Student loan payment break may end soon – how to prepare now


While summer heralds music festivals and vacations for many, this year will also mean the return of federal student loan repayments.

Interest is not accumulating and borrowers have not been required to make payments on their federal student loans since March 2020. But as the federal government ends its pandemic assistance, student borrowers are bracing to resume payments or start making them for the first time.

For some, there’s a lot of uncertainty surrounding the process, from when your payment is actually due to how much you’ll have to pay. The good news: you can take steps now to best prepare for the end of the break. Here’s where to start.

When do payments resume?

I have never made a repayment on my student loans before. What can I expect?

If you graduated or left school between March 2020 and today, you may never have been required to make a payment on your federal student loans. But once you get started, you’ll want to stay on top of your payments.

Start by determining who your loan manager is; they probably contacted you when your loans were initially dispersed. If you are unsure, you can log in to your Federal Student Aid (FSA) and scroll down to the “My Loan Servicers” section, or call the Federal Student Aid Information Center (FSAIC) at 1-800-433-3243.

Once you know who your repairer is, log in to your account and check the status of your refund. All federal borrowers are automatically enrolled in the standard repayment plan First of all. Under a standard repayment, you pay a fixed monthly payment of at least $50 for up to 10 years, making it the fastest repayment plan available for federal loans.

Your repairer’s website should give you all the information you need to make that first payment, including the amount and the due date.

Which payment plan is right for me?

What if I can’t afford to pay my monthly installment?
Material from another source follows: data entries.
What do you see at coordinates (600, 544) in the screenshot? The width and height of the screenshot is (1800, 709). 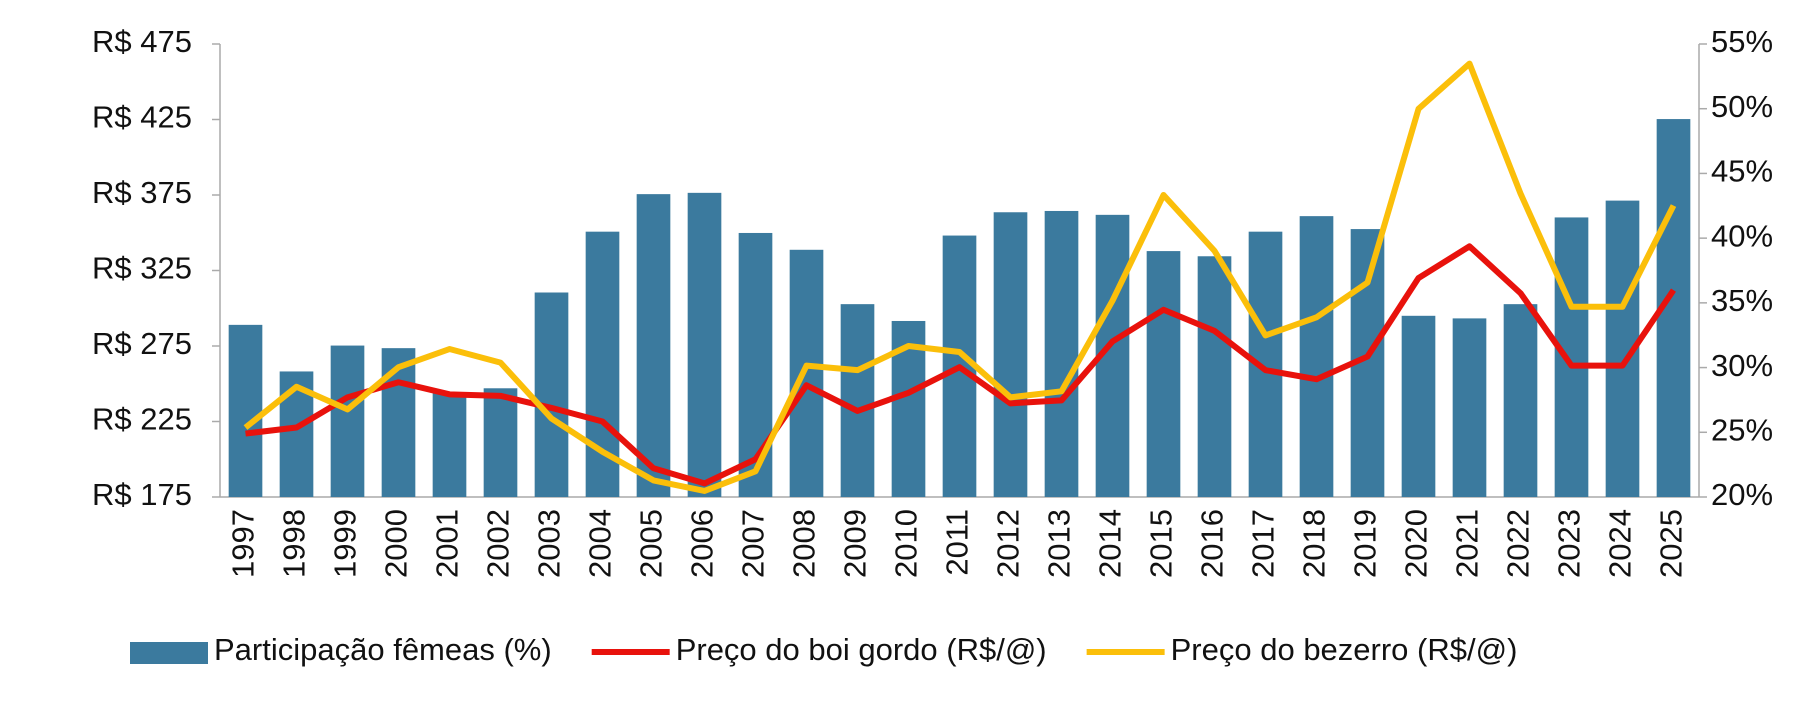 I see `x-tick-label: 2004` at bounding box center [600, 544].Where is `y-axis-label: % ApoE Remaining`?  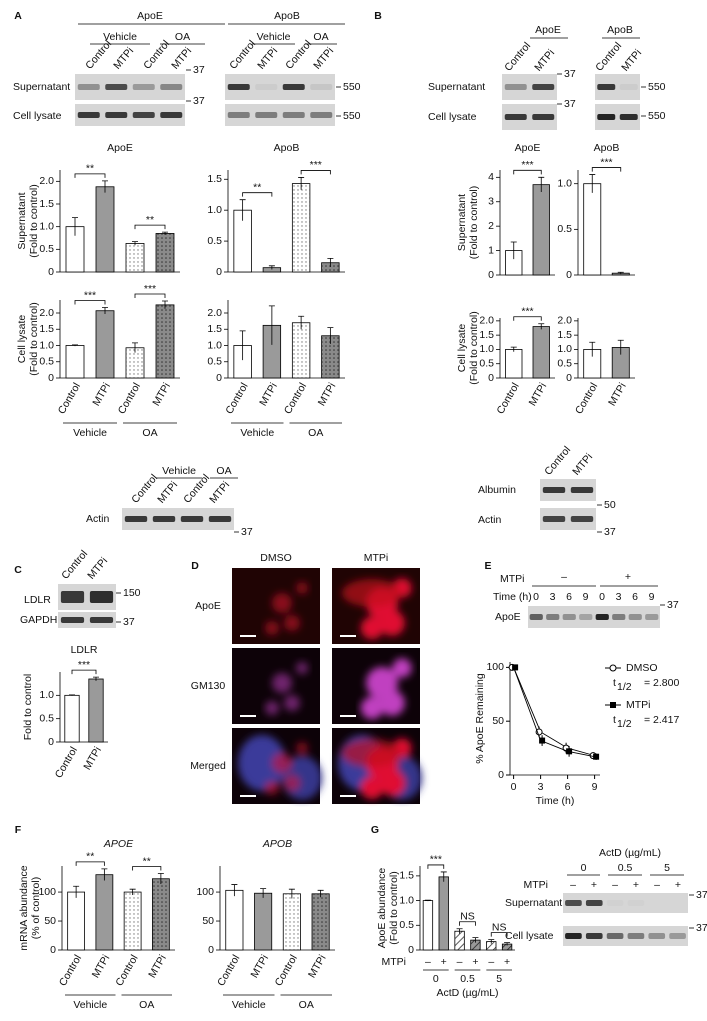
y-axis-label: % ApoE Remaining is located at coordinates (480, 718).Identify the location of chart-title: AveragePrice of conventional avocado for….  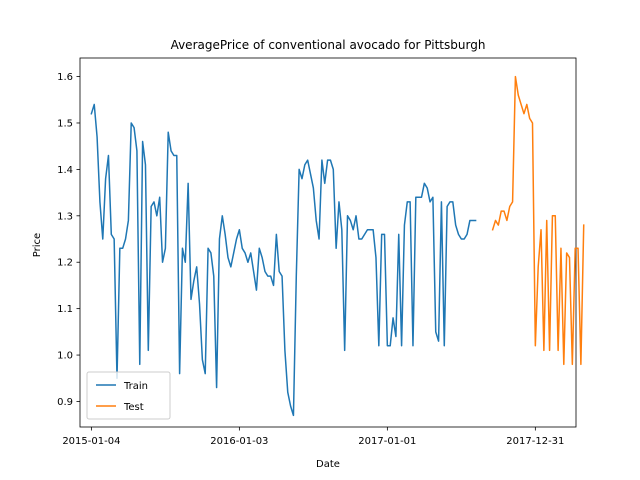
(328, 45).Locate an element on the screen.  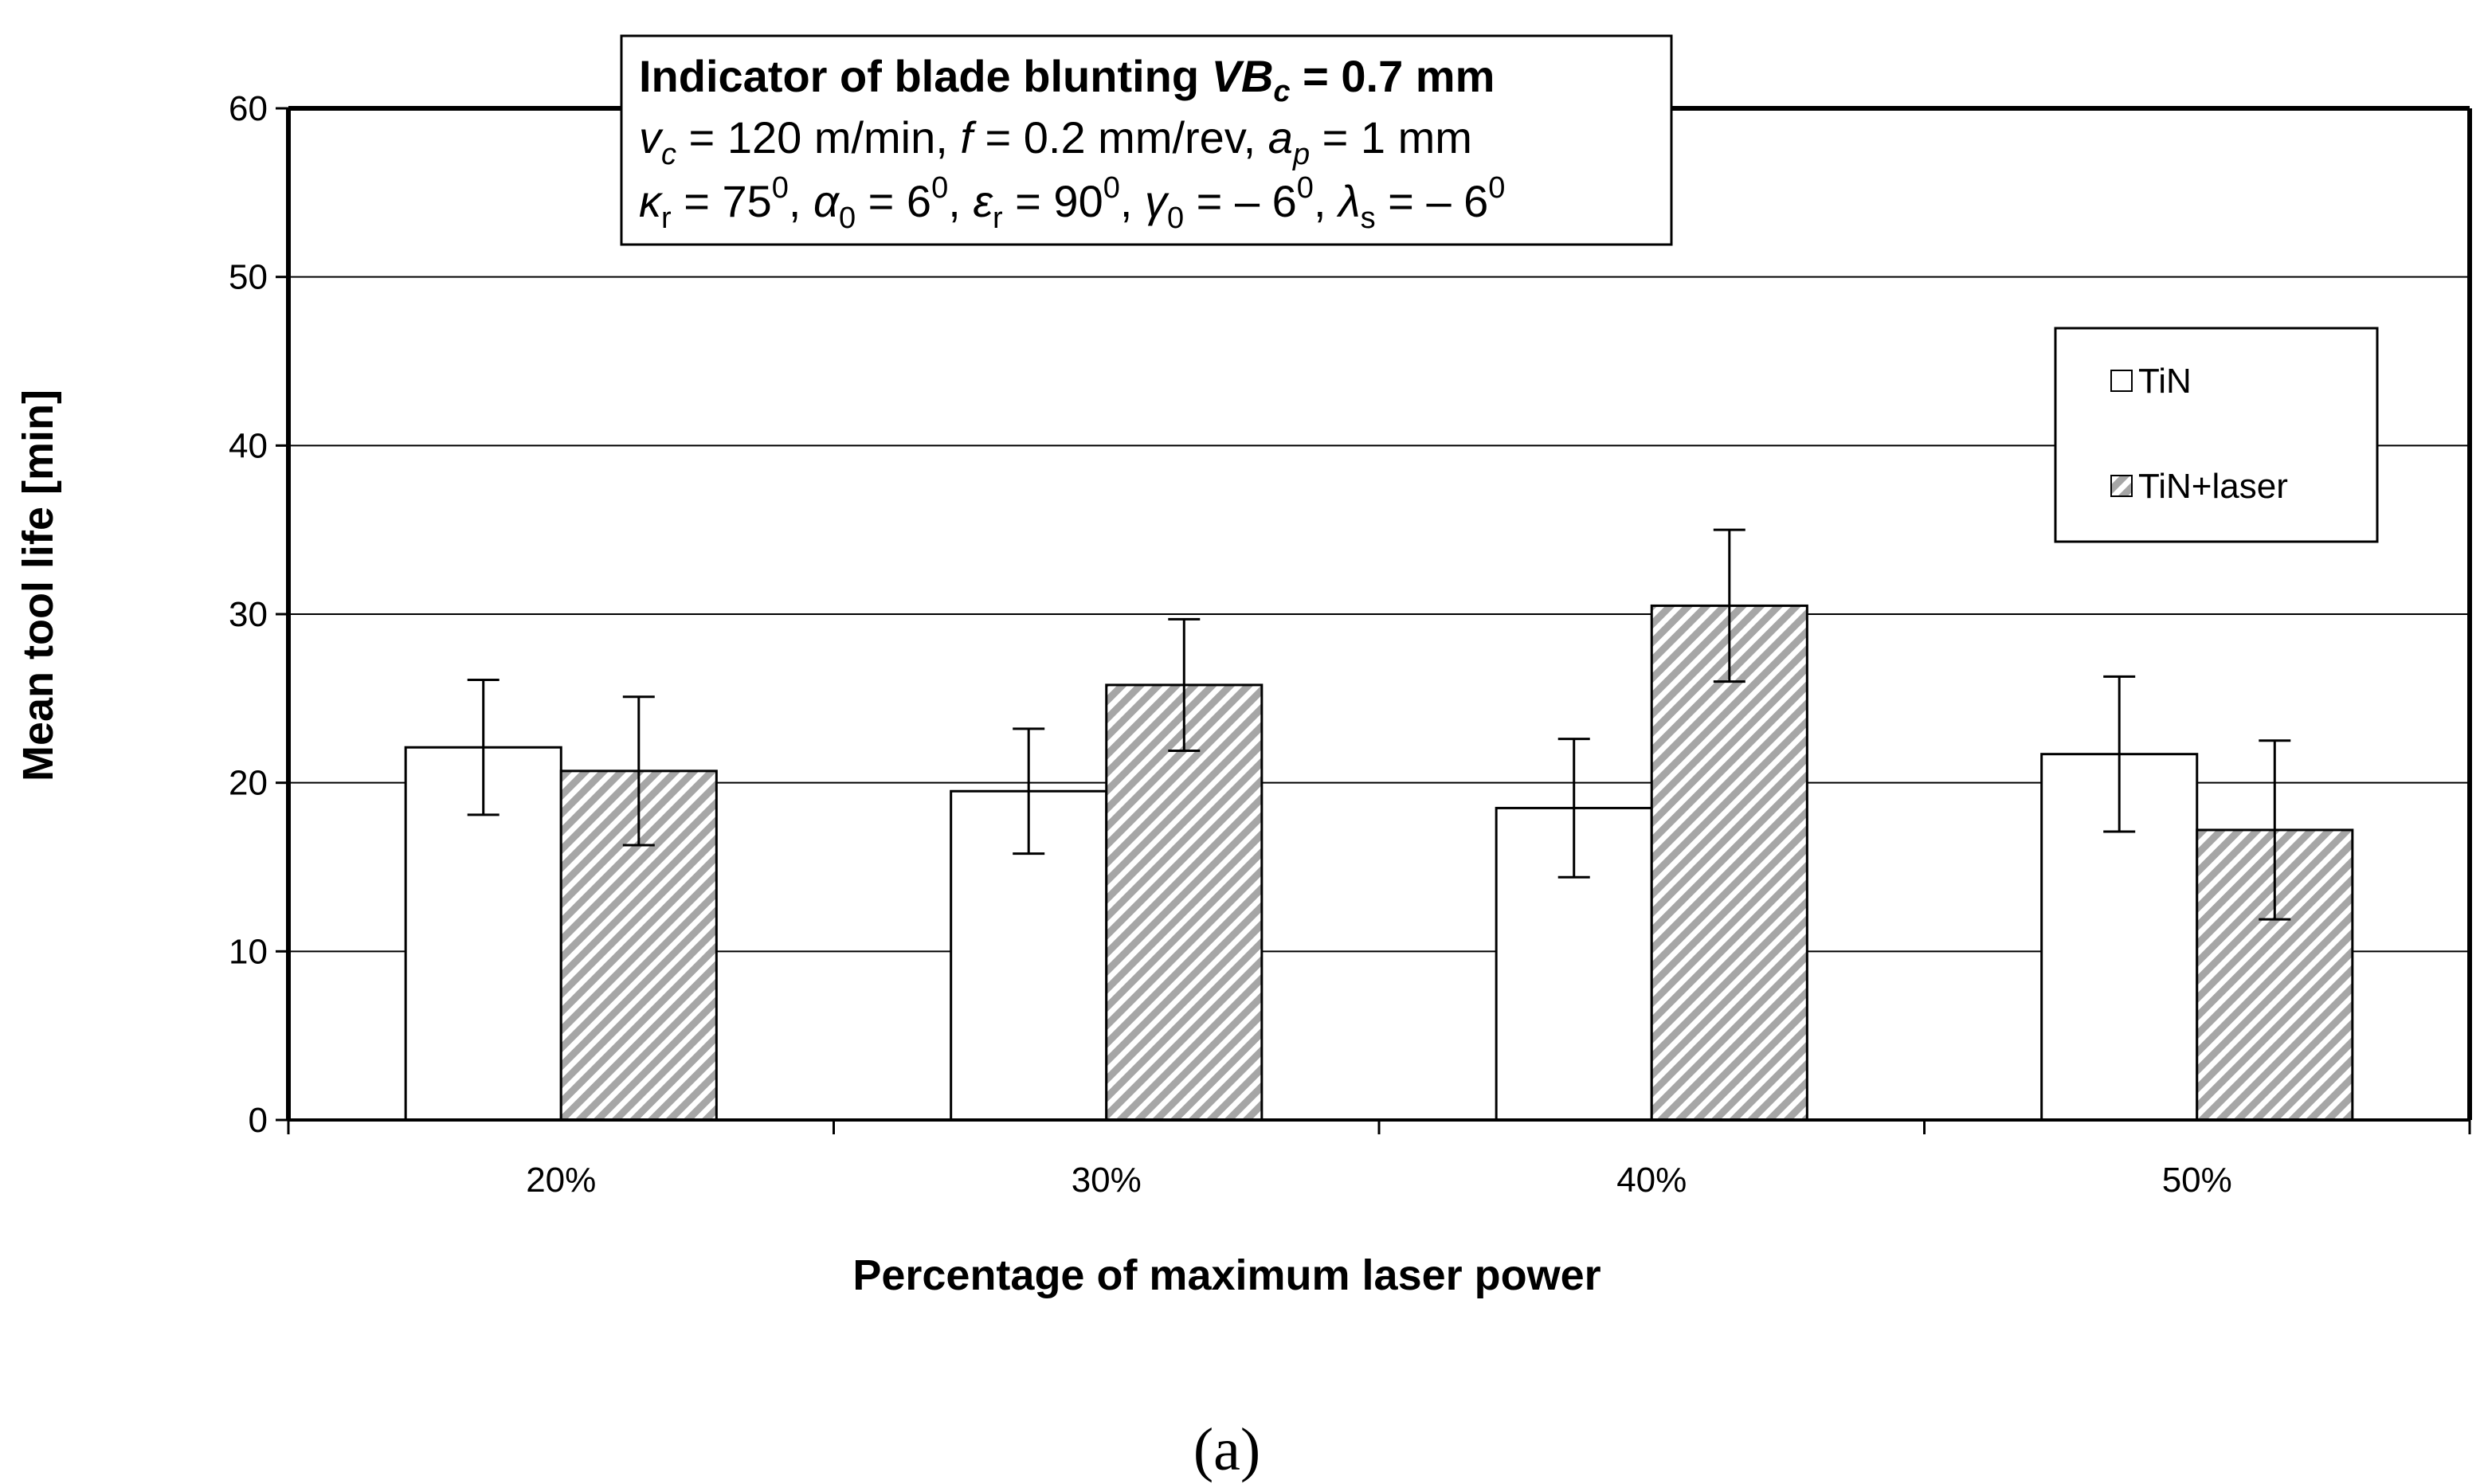
y-tick-label: 0 is located at coordinates (258, 1121). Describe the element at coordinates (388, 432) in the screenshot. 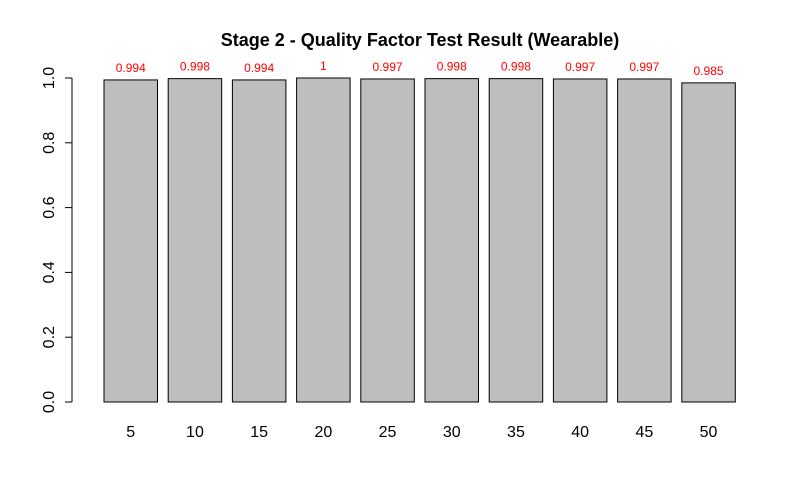

I see `x-tick-label: 25` at that location.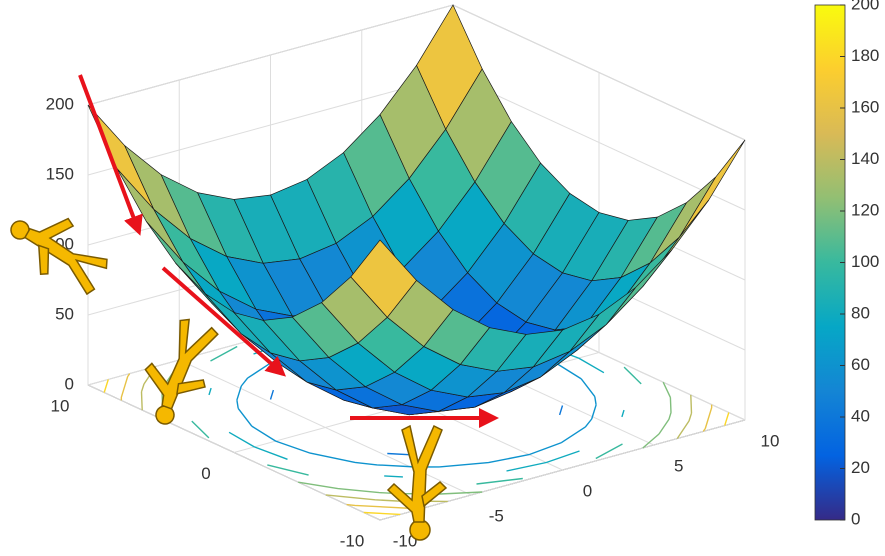  What do you see at coordinates (60, 104) in the screenshot?
I see `z-tick-label: 200` at bounding box center [60, 104].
By taking into account each borrower’s income, IDR plans aim to ensure that borrowers can either continue to make small, affordable payments or reduce their liability to $0. No matter where you are on the income scale, it’s a good idea to see if an IDR plan would lower your monthly payment.

Borrowers who qualify for $0 monthly payments through REPAYE or one of the other IDR plans can still progress, even if their balances don’t decrease. These $0 payments still go toward the 120 payments required to receive loan forgiveness through PSLF as long as you work for an eligible employer.

And for all borrowers using an IDR plan, any remaining balance is canceled after 20 or 25 years of payments.

The good news is that you can change your repayment plan at any time. If you are not looking for PSLF, you are free to choose from the different repayment plans and see how it goes. If that doesn’t work for you, try another one.

Variants — deferment or forbearance – are best reserved for major life events, as you may be limited in how long you can suspend your payments and interest may accrue even when you do not make payments.

You can request a loan deferral for a variety of specific situations, including undergoing cancer treatments, receiving government benefits such as food stamps, being on active military duty, or receiving unemployment benefits.

How long you can defer payments depends on the type of deferral you’re entitled to, usually between one and three years. Interest accrues on unsubsidized loans during a deferment period.

If you’re having trouble making your monthly payment, but don’t qualify for any of the available deferrals, you can ask for a general abstention. Your loan servicer still needs to approve, but if you can demonstrate financial hardship due to job change, medical bills, or another reason, you may qualify for a forbearance of up to 12 months at a time.

Interest accrues on all forbearance loans. You have the option of paying the interest as you go or adding it to your main balance when your forbearance ends.

How might student loan forgiveness impact repayment?

About 20 million borrowers will be out of federal student debt if the Supreme Court allows Biden’s loan forgiveness plan to proceed, according to the administration. But for now, those borrowers should still plan to start making payments when they resume.

“Think about the worst, hope for the best — plan like you have to make those payments again,” Coleman says.

Similarly, borrowers who receive either $10,000 or the maximum $20,000 in loan forgiveness but still have outstanding debt would see their monthly payments reduced because ED plans to recalculate your monthly payment based on your new balance if the discount is allowed.

Uncertainty makes it difficult for those who want to be able to plan with exact numbers. But in order to avoid missing a payment or under-budgeting, it’s a good idea to assume that your monthly payment will be as high as it is without the loan forgiveness.

For now, take a look at your finances and if you have any questions about your loans, talk to your managing agent right away, says Coleman. The Biden administration has notified of major delays and customer service issues when payments resume, so it’s a good idea to go ahead and contact your service agent now.